● Qué se pide
a – Según la carta, ¿qué carrera estudia Laura García en la Universidad de Buenos Aires?
b – Copia de la carta el pasaje que arranca en las palabras «Laura me ha» y termina tras «en decadencia cultural.».

● Fragmento de página
- - - - - - -

Laura me ha escrito la siguiente carta que no resisto el deseo de hacerla conocer de mis lectores:

“Leí por accidente, pero con especialísimo deleite, su columna titulada Periodismo cultural. Me llamo Laura García. Tengo 23 años. Nací y viví en Colombia hasta los 17 años, y desde hace 6 vivo en Santiago de Chile y actualmente en Buenos Aires, donde estudio Licenciatura en Letras en la Universidad de Buenos Aires. Desde los siete años escribo y leo con pasión, y desde esa misma edad vengo peleando, en una batalla decepcionante, con la falta de cultura en el periodismo y posteriormente en internet. Cuando empecé a leer diarios ya eran los años 90, y el periodismo empezaba a entrar en decadencia cultural.

“Si tuviera que hacer un Periodismo Cultural 2, yo diría que habría que tocar el tema, indiscutidamente, de los poquísimos jóvenes que peleamos por un uso correcto del idioma español y más allá de eso, por la demostración de educación mínima básica a la hora de escribir. No solamente las secciones de comentarios. ¡Y no solamente en Colombia!

“Yo he tenido que soportar en Chile la corrección  de los exámenes de chicos que escriben como hablan: peor que en Colombia. Acá en Buenos Aires se respira un poco más de interés en la cultura, pero el periodismo televisivo es lamentable, al igual que ciertos medios escritos. ¿Qué nos pasa? Es un mal latinoamericano. Su columna me sorprendió en un momento de mucha elaboración de este tema, de la relación periodismo-cultura, de la relación literatura-cultura, inclusive y sobre todo, el desagradable papel que me achacan muchos –y los justifico– por ser joven y relacionarme directamente con ese mundo de incultura.

“Se lo digo, además, desde la posición de alguien que trabaja como correctora de estilo, desde la posición de una lectora inquieta, no  sé si exigente, aunque puedo serlo, pero digamos que inquieta. ¡Qué molestia es leer diariamente la incultura! Yo me pregunto y comparto con usted esta pregunta, ya que elaboró tan bien este tema en su columna: ¿Por qué nos vemos obligados a escarbar y raspar hasta encontrar un poquito de cultura en lo que leemos, en lo que la gente habla, en lo que la gente escribe? Es cierto que internet ha masificado y «democratizado» el uso de la palabra, y esta se convirtió en objeto que cualquiera toma y desgasta y asesina sin compasión.

- - - - - - -

● Extracto del conjunto
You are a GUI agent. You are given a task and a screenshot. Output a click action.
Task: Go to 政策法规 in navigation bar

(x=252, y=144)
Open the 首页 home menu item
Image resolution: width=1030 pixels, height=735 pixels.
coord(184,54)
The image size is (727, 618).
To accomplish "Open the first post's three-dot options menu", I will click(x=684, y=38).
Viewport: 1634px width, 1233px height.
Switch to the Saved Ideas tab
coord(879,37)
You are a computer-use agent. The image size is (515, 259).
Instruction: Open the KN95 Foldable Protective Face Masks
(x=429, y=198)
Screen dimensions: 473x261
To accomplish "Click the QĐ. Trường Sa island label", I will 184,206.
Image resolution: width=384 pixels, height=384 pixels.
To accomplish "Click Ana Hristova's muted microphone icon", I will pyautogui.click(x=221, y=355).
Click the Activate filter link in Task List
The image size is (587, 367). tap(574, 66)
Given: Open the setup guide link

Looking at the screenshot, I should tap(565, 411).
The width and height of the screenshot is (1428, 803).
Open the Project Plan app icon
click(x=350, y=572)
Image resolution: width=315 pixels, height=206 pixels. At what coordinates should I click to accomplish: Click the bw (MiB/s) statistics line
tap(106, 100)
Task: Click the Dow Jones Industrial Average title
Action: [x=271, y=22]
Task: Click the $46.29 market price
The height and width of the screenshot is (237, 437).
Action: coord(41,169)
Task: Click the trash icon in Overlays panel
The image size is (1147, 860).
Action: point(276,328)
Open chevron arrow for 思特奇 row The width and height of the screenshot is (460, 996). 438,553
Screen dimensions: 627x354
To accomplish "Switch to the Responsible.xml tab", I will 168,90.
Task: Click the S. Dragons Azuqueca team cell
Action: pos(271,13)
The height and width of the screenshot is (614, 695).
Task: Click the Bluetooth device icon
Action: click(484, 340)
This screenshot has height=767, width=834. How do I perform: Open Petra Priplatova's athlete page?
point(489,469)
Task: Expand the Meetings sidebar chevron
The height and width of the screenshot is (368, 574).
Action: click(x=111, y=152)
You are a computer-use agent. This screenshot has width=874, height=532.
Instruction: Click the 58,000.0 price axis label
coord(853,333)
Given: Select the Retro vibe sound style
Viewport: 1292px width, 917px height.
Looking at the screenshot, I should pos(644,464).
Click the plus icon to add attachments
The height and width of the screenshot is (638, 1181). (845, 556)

- - - - - - -

● Respuestas por tarea
a – Licenciatura en Letras.

b –
Laura me ha escrito la siguiente carta que no resisto el deseo de hacerla conocer de mis lectores:

“Leí por accidente, pero con especialísimo deleite, su columna titulada Periodismo cultural. Me llamo Laura García. Tengo 23 años. Nací y viví en Colombia hasta los 17 años, y desde hace 6 vivo en Santiago de Chile y actualmente en Buenos Aires, donde estudio Licenciatura en Letras en la Universidad de Buenos Aires. Desde los siete años escribo y leo con pasión, y desde esa misma edad vengo peleando, en una batalla decepcionante, con la falta de cultura en el periodismo y posteriormente en internet. Cuando empecé a leer diarios ya eran los años 90, y el periodismo empezaba a entrar en decadencia cultural.